Binary expansion 
The ternary expansion $x = 0.10101010\ldots$ is given. Give the binary expansion of $x$. Alternatively, transform the binary expansion $y = 0.110110110\ldots$ into a ternary expansion.

By the ternary expansion, do they mean $0.10101010\ldots_3$? Otherwise it just seems like we need to find the binary expansion of $0.10101010\ldots.$
 A: Hints:
In decimal if a number repeats with periodicity one after the decimal point, it can be achieved via division by nine by the repeated number.
E.g. $\frac{2}{9}=0.222222222\dots$
$\frac{5}{9}=0.555555555\dots$
If it has periodicity two, it can be accomplished via division by $99$
$\frac{13}{99}=0.1313131313\dots$
$\frac{57}{99}=0.5757575757\dots$
If it has periodicity longer than that, use more nines...

What is special about nine in this pattern?

 It is one less than ten.

How might this pattern extend to other number bases?

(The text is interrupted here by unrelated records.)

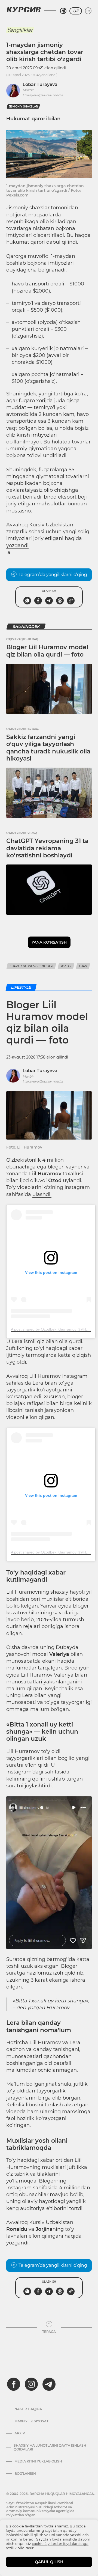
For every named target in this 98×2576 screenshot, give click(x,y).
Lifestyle (21, 987)
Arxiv (19, 2433)
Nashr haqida (28, 2409)
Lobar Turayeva (40, 84)
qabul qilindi (61, 242)
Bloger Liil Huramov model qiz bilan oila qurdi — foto (47, 650)
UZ (75, 10)
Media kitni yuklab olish (38, 2461)
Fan (83, 966)
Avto (66, 966)
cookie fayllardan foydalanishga (60, 2543)
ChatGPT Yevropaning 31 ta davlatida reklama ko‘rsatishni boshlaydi (47, 848)
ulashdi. (41, 1194)
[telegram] (49, 2384)
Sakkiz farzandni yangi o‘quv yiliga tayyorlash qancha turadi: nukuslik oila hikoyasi (48, 747)
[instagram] (31, 2384)
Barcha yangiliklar (31, 966)
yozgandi (17, 545)
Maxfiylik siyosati (32, 2421)
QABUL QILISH (49, 2561)
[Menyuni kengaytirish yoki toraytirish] (88, 10)
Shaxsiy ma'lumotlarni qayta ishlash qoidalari (50, 2447)
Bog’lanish (25, 2474)
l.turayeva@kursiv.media (43, 95)
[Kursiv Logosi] (23, 9)
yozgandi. (18, 2243)
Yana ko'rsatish (49, 942)
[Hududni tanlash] (63, 10)
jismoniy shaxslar (23, 106)
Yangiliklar (20, 30)
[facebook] (13, 2384)
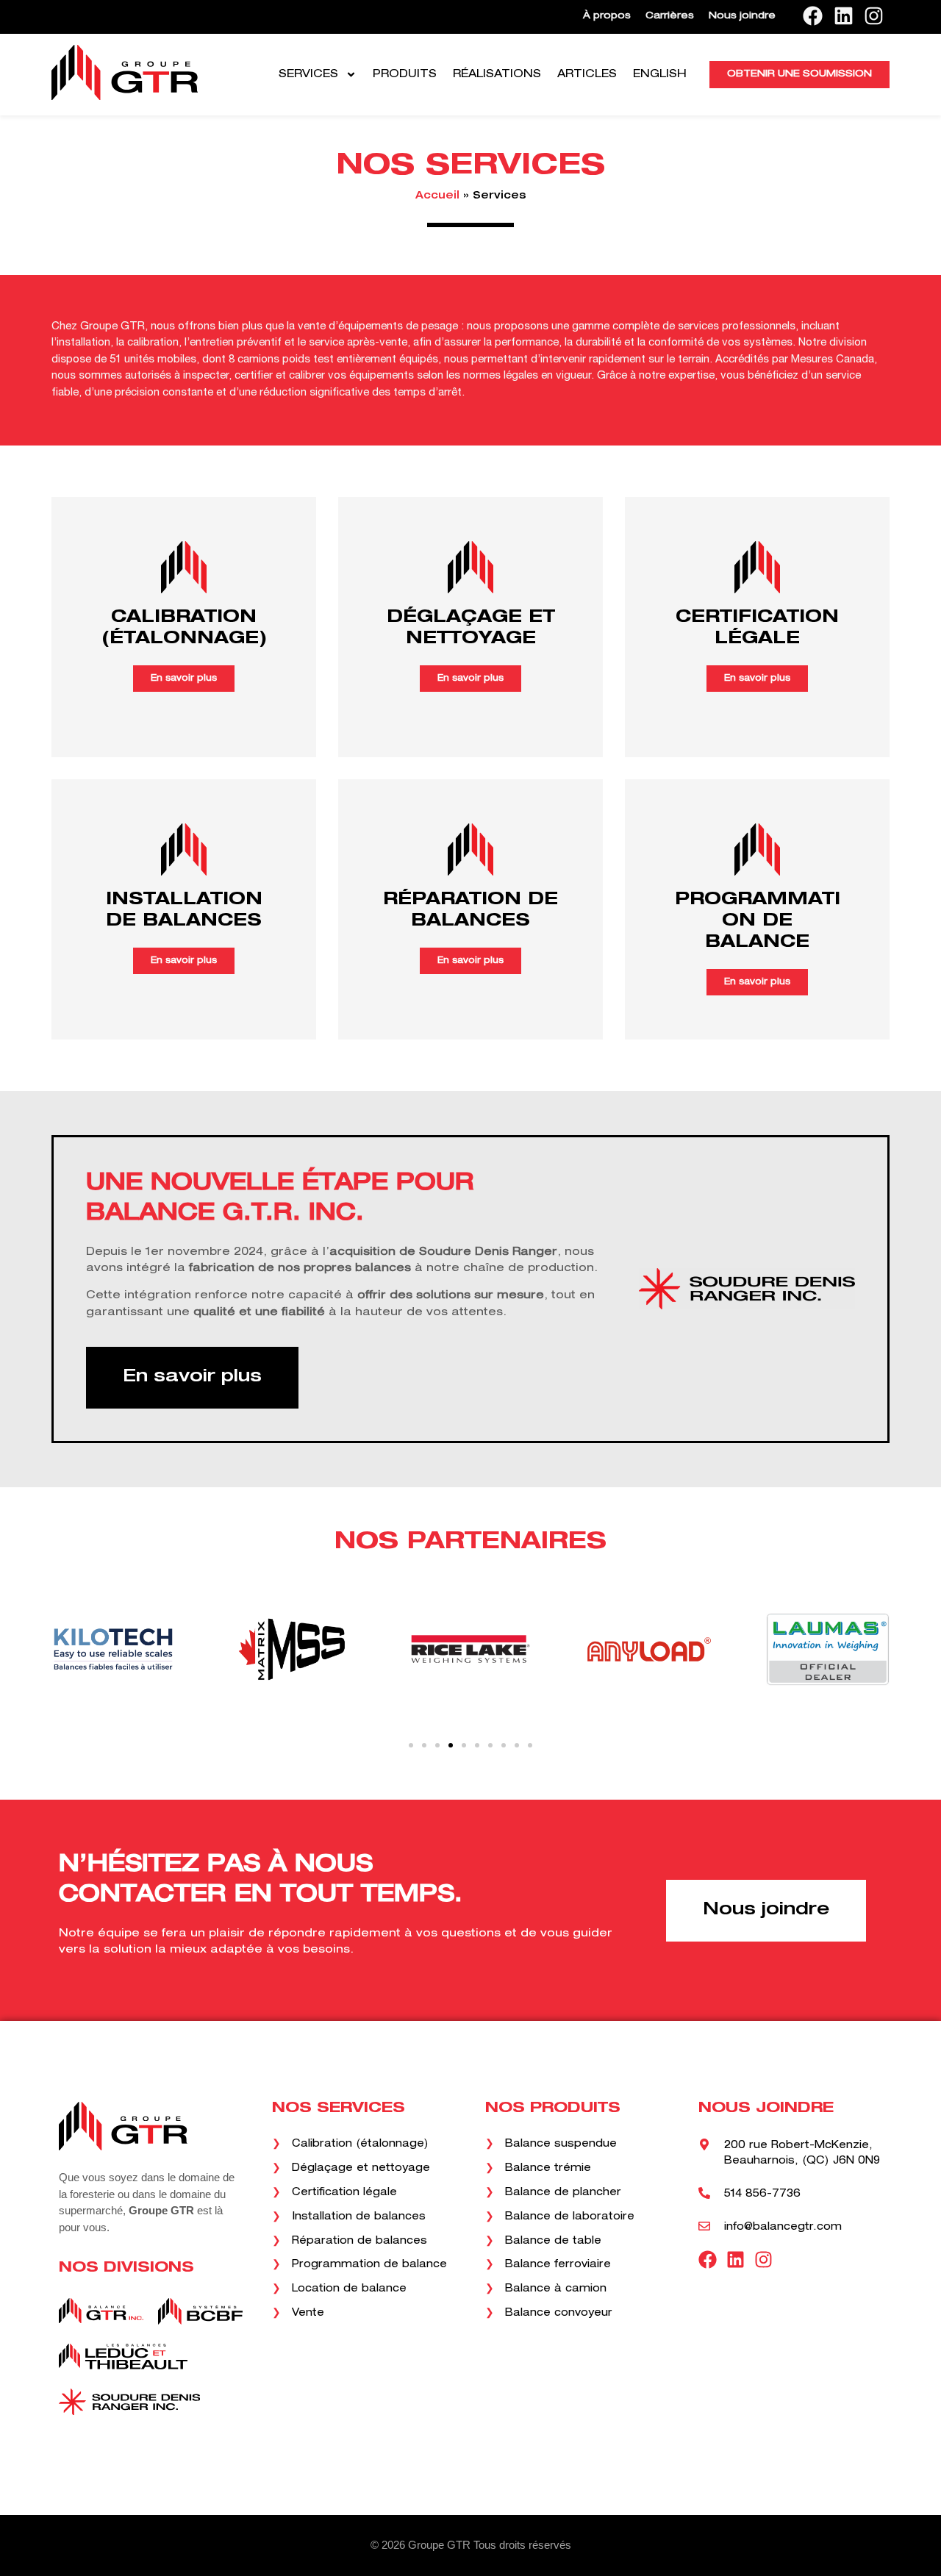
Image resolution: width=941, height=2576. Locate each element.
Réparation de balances (357, 2241)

 Dividing by the number one less than the base has a similar pattern.  E.g. $\frac{3}{4}=0.3333333\dots$ in base five.  Similarly $\frac{42}{77}=0.42424242\dots$ in base eight (octal).  (That is specifically $42_8$ divided by $77_8$, i.e. $\frac{34}{63}$ in decimal.)


For your number, $0.10101010\dots_3$ what might it be if expressed as a fraction?

 $\frac{10}{22}$ with both $10$ and $22$ in base $3$., i.e. $\frac{1\cdot 3+0}{2\cdot 3+2} = \frac{3}{8}$ in decimal.